Share your dilemmas and get honest opinions from other Mumsnetters.

Regarding DC referring to parent by their first name

83 replies

TempusEejit · 15/01/2018 16:59

My teen DSC have recently started calling DH by his first name. He doesn't like it and much prefers being called Dad (and has told them so) but they still do it.

I know some kids address their parents by their first nameswhich is obviously fine for them but it doesn't sound "right" to me (or DH) but I'm not really sure why! And yes we know that if this is all DH has to worry about then he's doing ok Grin

But leaving the triviality of this issue aside I'm curious as to what others think, and any ideas as to how DH should address this his DC?

OP posts:
Whatthefucknameisntalreadytake · 15/01/2018 22:00

But people are saying they will be crushed, devastated, that it's cruel etc. so if they communicate that to the child it will sound like a giant guilt trip.

If they say 'I'm refusing to do X, y, z for you because you won't address me by my preferred title' then it will become a power battle.

If the parent just says 'I would prefer you call me mum/dad' then I agree, no guilt trip or power battle there. But a lot of posters on this thread are advocating trying to force the children, either by making them feel so guilty that they give in, or by withdrawing help/favors etc until they give in. That's what I'm objecting too.

and like it or not, there are definitely some parents who are actually cool, whose kids also think they are cool. That may grate on some less cool parents, whose kids do not think they are cool, but it's still true.

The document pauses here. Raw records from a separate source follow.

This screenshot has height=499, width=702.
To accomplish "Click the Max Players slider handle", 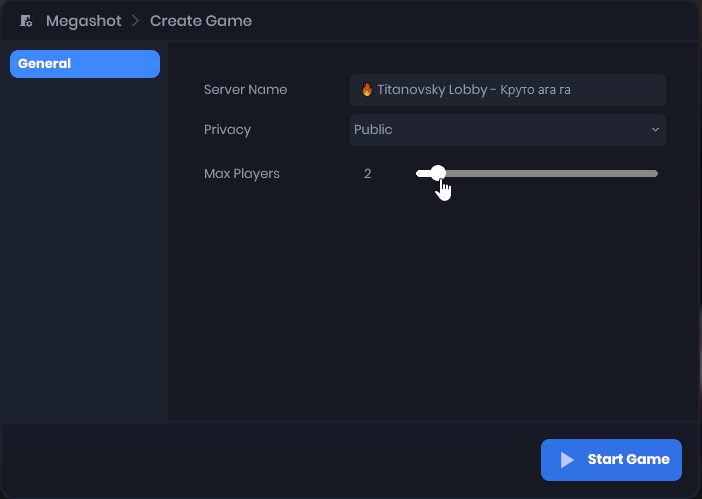I will pyautogui.click(x=437, y=173).
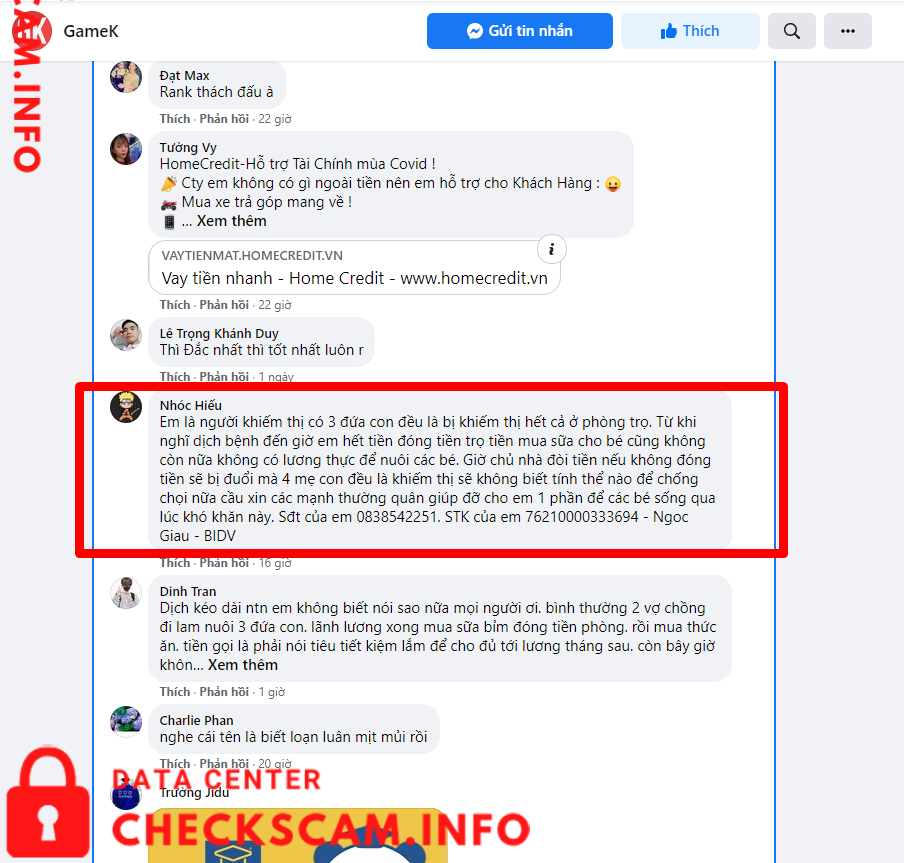The width and height of the screenshot is (904, 863).
Task: Reply to Nhóc Hiếu's comment via Phản hồi
Action: pos(224,563)
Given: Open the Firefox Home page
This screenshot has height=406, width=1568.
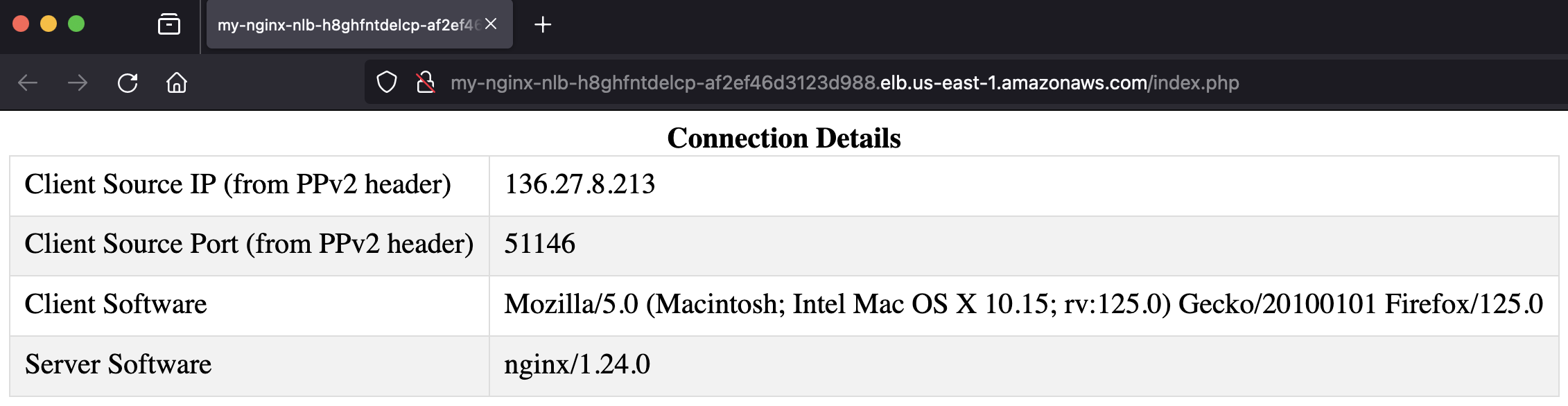Looking at the screenshot, I should tap(177, 83).
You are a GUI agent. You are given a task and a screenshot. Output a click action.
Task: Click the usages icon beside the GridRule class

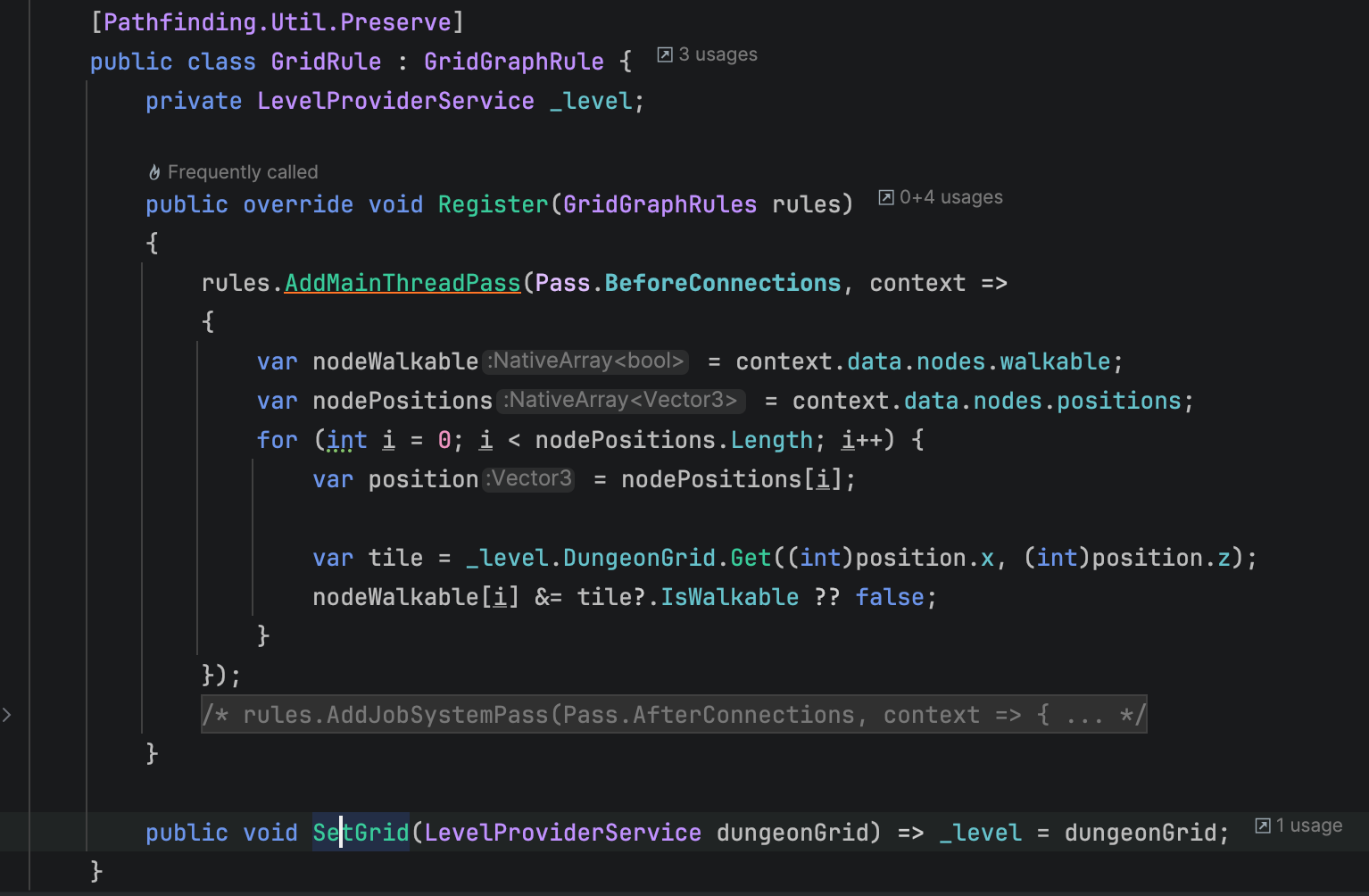[665, 55]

Whatthefucknameisntalreadytake · 15/01/2018 22:03

Ps I'm not saying am one btw! But I definitely know some cool parents who also have cool kids and they all think each other are cool and they manage to do it in a way that isn't at all excruciating...that's partly what makes them cool!

nooka · 15/01/2018 22:05

The dad in question has already done that, the OP said that he had said he didn't like it when the child first started calling him by his first name. Perhaps if he'd been a bit more forceful it would have stopped then. As it is it sounds like the children have got into the habit of not calling him dad and it will be harder to change. I think it is perfectly reasonable for him to sit his children down and tell them how he feels. It's important to be honest in relationships and I think would be good modeling to his children. Although given that one of them asked for a name change which his dad supported I think it's a bit hypocritical of them to be so insensitive.

nooka · 15/01/2018 22:06

and I would expect the outcome would be that either the children give a good reason for the name change which their father is OK with, or they start calling him dad again. Either way it will stop festering.

falang · 15/01/2018 22:11

When mine did it I started calling both of them Child.

CowesTwo · 15/01/2018 22:29

I was surprised when my ex-partner referred to his parents by their first names, but he said that's all he had ever called them, from when he learned to speak. I called my mum, 'mum' but referred to her by her first name when talking about her to my siblings, and they did the same.

UterusUterusGhali · 16/01/2018 14:47

My DD calls me by my name and has done since she was about 2.
She had a period of calling me mummy for a while inbetween though.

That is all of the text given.